Again, who does he think he’s talking to?  It’s like he’s never met me!

Needless to say, this plan was not successful.  I never did see the deer.  Maybe they flew away…..Christmas is coming, you know.

Walking back to the car, we each spent a few minutes in our own thoughts.  I was a little disappointed, but still had fun.  My main concern was that this had to be the most boring hunting trip ever for my husband.  The man has been hunting his whole life.  He doesn’t even rifle hunt anymore, preferring to use a bow.  Here I am, candidate for Clueless Hunting Rookie of the Year.  Gregg was walking a few feet in front of me.  He paused for a moment, turned, and said, “I can’t tell you how happy I am that you came along.  It means so much to me that I got to share this part of me with you.”  I felt my heart lift, my spine straighten and my face break into a smile.  As he turned to keep walking, he casually tossed out, “And you look really cute in that hat.”

Victory!!  As far as I’m concerned, this hunt was a roaring success.  Any time a good-looking outdoorsman walks away from an empty-handed hunt with a smile and a compliment, noticing your adorableness, you’ve won the day.

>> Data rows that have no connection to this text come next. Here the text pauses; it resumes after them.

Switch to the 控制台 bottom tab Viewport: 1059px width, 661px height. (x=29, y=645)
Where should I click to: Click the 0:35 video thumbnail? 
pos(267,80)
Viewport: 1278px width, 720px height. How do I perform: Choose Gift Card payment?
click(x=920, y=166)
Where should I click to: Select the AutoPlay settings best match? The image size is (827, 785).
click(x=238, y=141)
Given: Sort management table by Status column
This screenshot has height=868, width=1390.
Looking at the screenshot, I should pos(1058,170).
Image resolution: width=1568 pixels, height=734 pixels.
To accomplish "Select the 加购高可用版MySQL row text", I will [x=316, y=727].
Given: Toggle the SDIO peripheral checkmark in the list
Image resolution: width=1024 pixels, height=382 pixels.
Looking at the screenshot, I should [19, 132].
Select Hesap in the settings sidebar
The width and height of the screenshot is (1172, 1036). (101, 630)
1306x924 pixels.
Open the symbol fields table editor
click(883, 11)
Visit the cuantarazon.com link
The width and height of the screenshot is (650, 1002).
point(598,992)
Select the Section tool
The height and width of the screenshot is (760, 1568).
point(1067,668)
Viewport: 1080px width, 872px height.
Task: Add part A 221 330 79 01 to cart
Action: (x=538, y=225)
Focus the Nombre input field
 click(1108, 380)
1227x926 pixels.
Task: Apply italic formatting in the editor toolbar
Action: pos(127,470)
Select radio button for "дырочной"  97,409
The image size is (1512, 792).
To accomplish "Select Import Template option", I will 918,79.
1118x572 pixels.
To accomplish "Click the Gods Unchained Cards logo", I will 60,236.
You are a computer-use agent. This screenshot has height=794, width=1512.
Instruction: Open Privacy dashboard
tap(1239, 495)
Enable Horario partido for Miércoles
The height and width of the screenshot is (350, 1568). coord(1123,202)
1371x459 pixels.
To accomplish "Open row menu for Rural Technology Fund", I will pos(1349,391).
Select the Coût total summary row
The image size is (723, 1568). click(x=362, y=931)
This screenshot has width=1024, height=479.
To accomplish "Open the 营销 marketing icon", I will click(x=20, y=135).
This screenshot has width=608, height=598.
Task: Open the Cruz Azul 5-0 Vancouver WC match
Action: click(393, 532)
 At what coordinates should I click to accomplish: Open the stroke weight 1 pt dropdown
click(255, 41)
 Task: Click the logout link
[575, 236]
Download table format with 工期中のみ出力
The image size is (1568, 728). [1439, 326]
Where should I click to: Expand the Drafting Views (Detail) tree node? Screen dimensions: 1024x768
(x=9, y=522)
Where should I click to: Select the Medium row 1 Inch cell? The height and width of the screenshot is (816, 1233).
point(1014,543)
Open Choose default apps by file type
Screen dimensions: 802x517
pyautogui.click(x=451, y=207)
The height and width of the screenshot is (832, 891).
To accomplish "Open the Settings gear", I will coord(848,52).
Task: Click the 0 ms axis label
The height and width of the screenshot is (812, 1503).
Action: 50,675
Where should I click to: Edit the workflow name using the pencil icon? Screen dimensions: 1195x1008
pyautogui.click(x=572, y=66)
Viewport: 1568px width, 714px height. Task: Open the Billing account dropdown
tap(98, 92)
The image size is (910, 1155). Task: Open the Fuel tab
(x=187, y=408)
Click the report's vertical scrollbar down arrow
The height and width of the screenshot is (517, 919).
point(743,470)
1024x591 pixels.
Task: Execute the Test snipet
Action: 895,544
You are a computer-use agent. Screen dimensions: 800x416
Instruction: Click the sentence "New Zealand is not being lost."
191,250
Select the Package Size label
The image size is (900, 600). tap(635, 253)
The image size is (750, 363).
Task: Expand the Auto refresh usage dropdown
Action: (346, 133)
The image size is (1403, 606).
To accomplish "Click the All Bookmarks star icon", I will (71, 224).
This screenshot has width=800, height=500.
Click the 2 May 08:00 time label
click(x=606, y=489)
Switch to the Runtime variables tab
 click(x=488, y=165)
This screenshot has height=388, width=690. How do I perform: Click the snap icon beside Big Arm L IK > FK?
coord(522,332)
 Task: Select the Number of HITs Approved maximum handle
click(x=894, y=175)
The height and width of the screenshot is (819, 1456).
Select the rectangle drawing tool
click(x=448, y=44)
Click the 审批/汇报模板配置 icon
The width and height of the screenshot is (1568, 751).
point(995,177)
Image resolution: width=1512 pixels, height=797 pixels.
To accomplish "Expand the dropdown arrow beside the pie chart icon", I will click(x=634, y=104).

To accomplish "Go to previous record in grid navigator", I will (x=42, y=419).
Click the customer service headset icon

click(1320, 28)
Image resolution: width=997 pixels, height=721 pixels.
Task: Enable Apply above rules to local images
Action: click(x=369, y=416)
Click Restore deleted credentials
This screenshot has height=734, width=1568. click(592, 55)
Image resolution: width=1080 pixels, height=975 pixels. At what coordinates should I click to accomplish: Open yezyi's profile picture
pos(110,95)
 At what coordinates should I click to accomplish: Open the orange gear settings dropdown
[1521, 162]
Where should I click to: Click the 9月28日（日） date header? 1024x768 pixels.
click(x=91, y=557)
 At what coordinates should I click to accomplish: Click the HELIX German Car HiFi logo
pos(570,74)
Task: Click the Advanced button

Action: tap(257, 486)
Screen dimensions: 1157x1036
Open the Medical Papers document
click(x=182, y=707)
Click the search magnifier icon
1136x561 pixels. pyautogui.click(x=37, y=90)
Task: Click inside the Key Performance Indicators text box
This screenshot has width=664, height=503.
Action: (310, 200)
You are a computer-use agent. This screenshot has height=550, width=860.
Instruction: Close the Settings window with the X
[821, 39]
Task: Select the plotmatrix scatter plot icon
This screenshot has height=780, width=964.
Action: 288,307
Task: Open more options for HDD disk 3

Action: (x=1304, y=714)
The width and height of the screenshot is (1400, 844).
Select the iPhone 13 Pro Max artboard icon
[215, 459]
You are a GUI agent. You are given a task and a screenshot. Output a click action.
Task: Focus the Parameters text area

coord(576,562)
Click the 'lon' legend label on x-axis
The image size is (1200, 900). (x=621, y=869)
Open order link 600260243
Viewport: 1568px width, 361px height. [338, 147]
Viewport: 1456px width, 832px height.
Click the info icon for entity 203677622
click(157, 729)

After all, isn’t that what we all hunt for throughout our lives?  Aren’t we tracking down people and occasions that leave us feeling loved and beautiful and worthwhile?  We equip ourselves as best we can to find positive reinforcement and incidences and individuals that are able to celebrate our relationships over our results and our company over our competence.

This is why community and friendship and sisterhood are so important.  We were created to embrace them…and each other.

So celebrate that every opportunity you get, and even stepping outside of your comfort zone won’t feel so daunting, I guarantee it.  It made a cold, intimidating hunt much more enjoyable.

Getting to watch him walk around in front of me in his jeans was just a bonus.

Solidarity, sisters.  The hunt is on…..


2 Responses to A-Hunting We Will GO

  1. Lisa Brown says:

    This is a really fun post. My husband is a hunter too and i think he would like for me to go hunting with him. I shot guns with him before and it made his day. When we were dating he was cleaning out a deer too – I only knew him maybe a month. I wasn’t very helpful. I tried to not get sick. It’s all about memories though.